Please return the records word for word, beginning at the line that has "Task: Click the opening brace in JSON input" and stopping after the final line of the records. Leave the pictures out.
_ _ _ _ _
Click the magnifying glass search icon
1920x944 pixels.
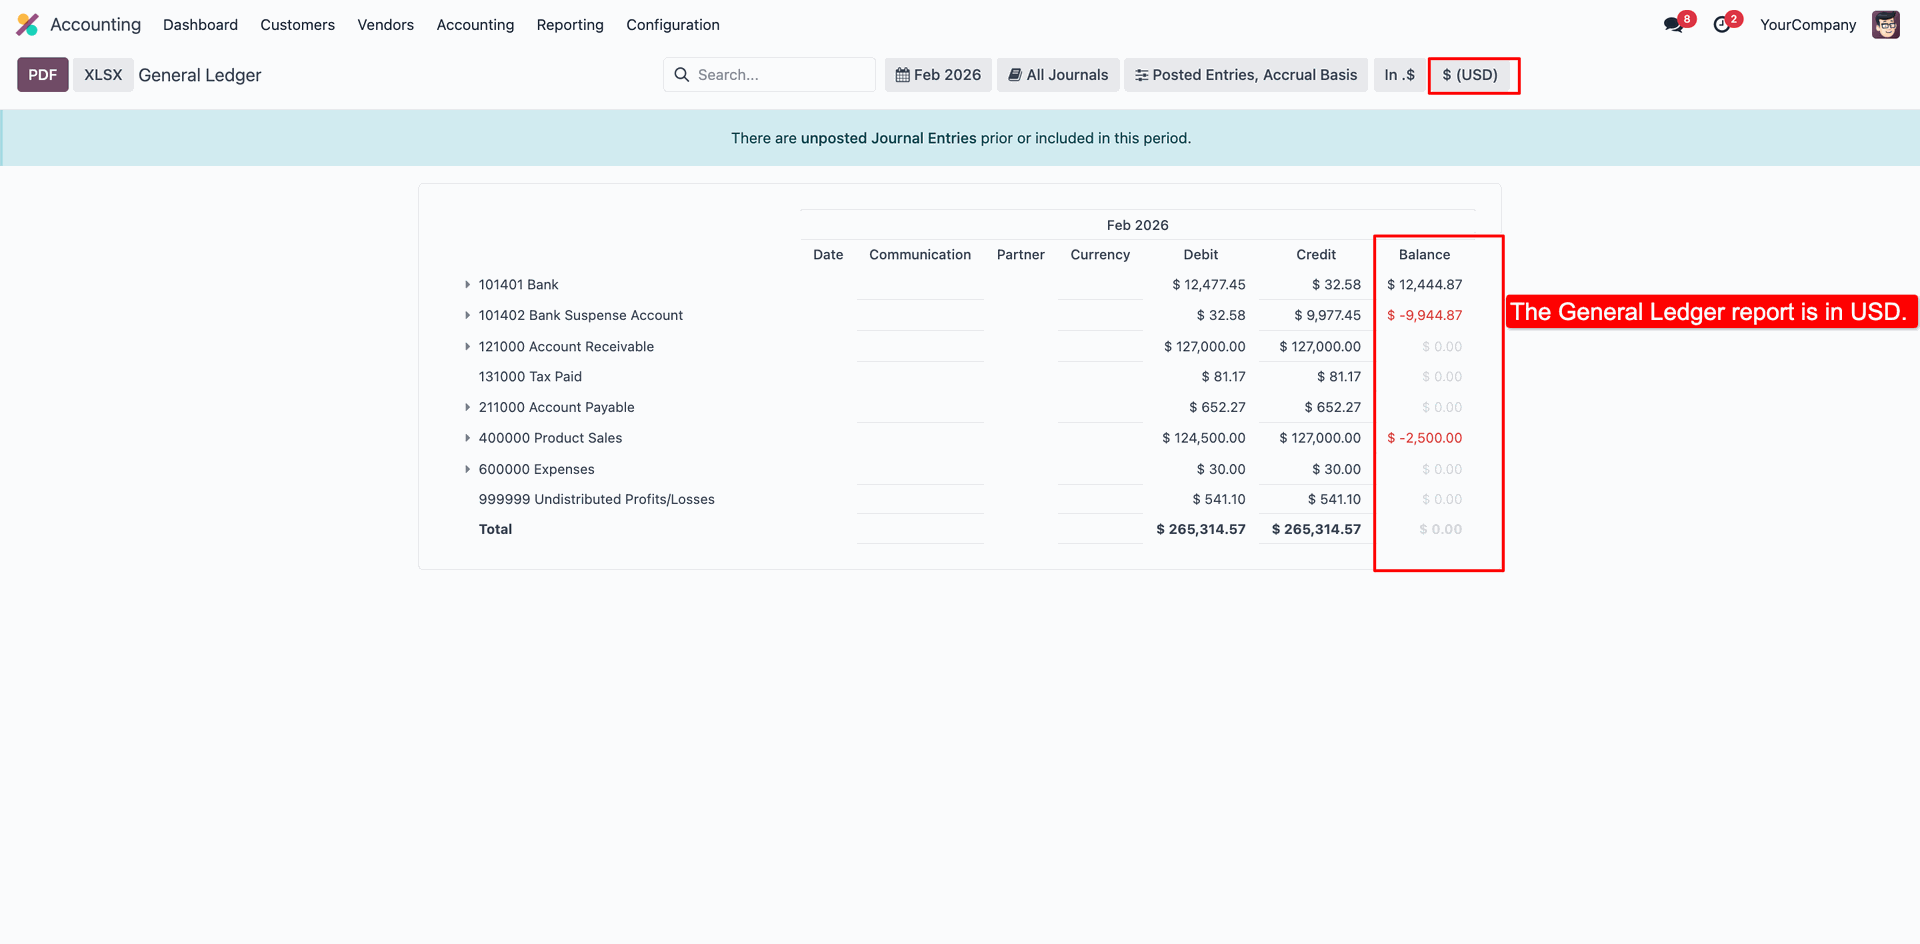click(x=682, y=75)
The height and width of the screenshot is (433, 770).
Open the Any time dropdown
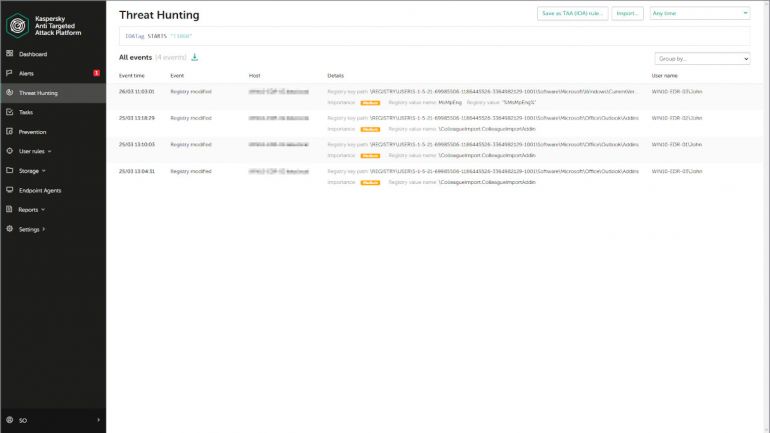coord(699,14)
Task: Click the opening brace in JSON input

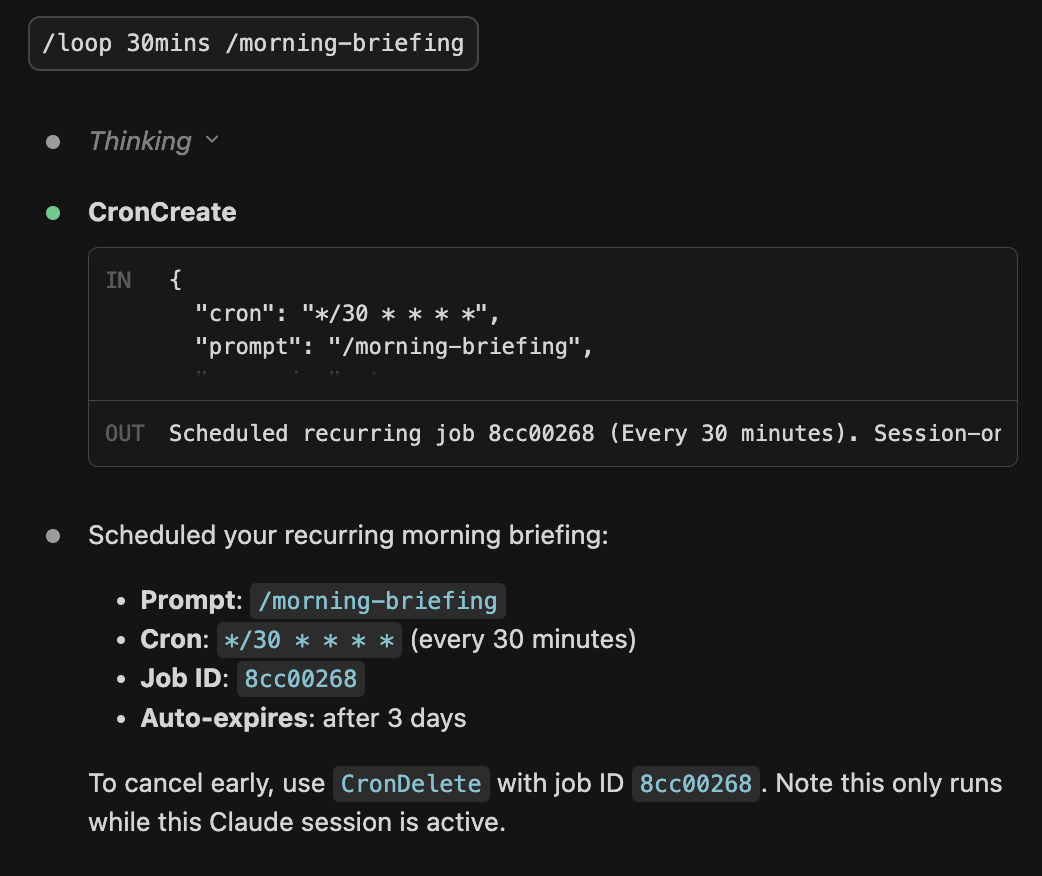Action: pyautogui.click(x=175, y=279)
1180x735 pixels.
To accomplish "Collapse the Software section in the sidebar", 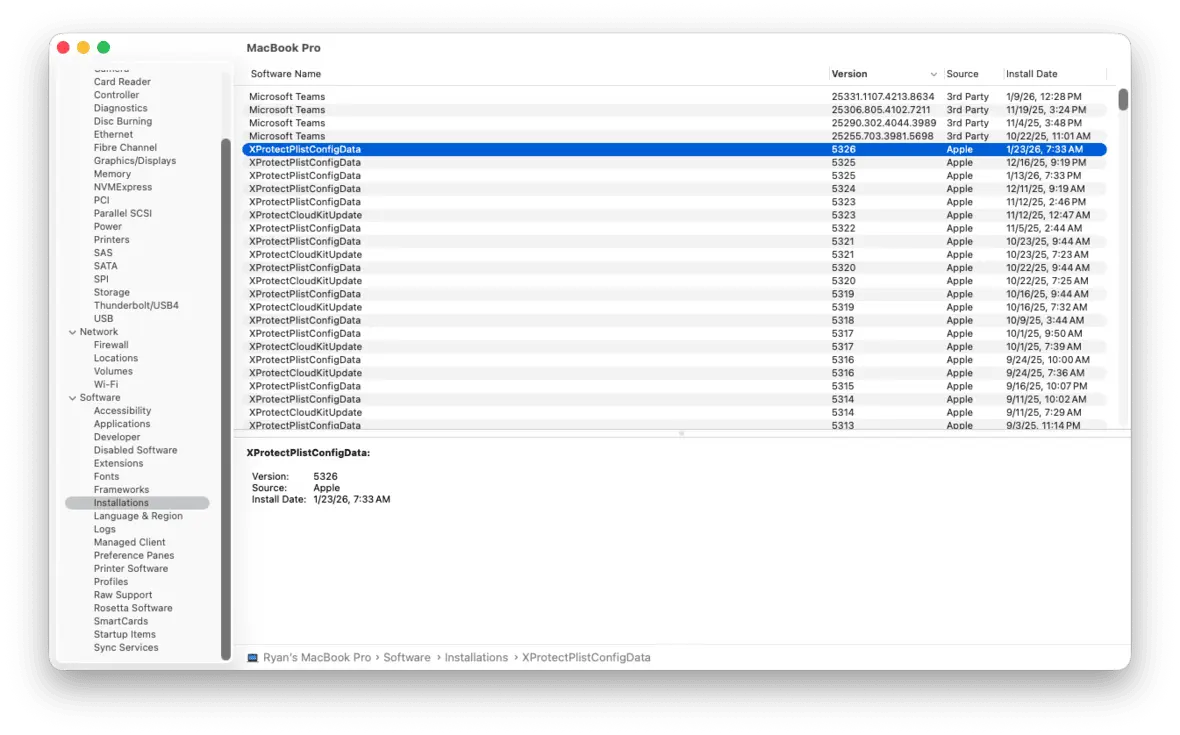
_ _ _ _ _
• TASK SOLUTION:
Task: Click the opening brace in JSON input

Action: pyautogui.click(x=175, y=279)
1180x735 pixels.
To accomplish "Collapse the Software section in the sidebar", 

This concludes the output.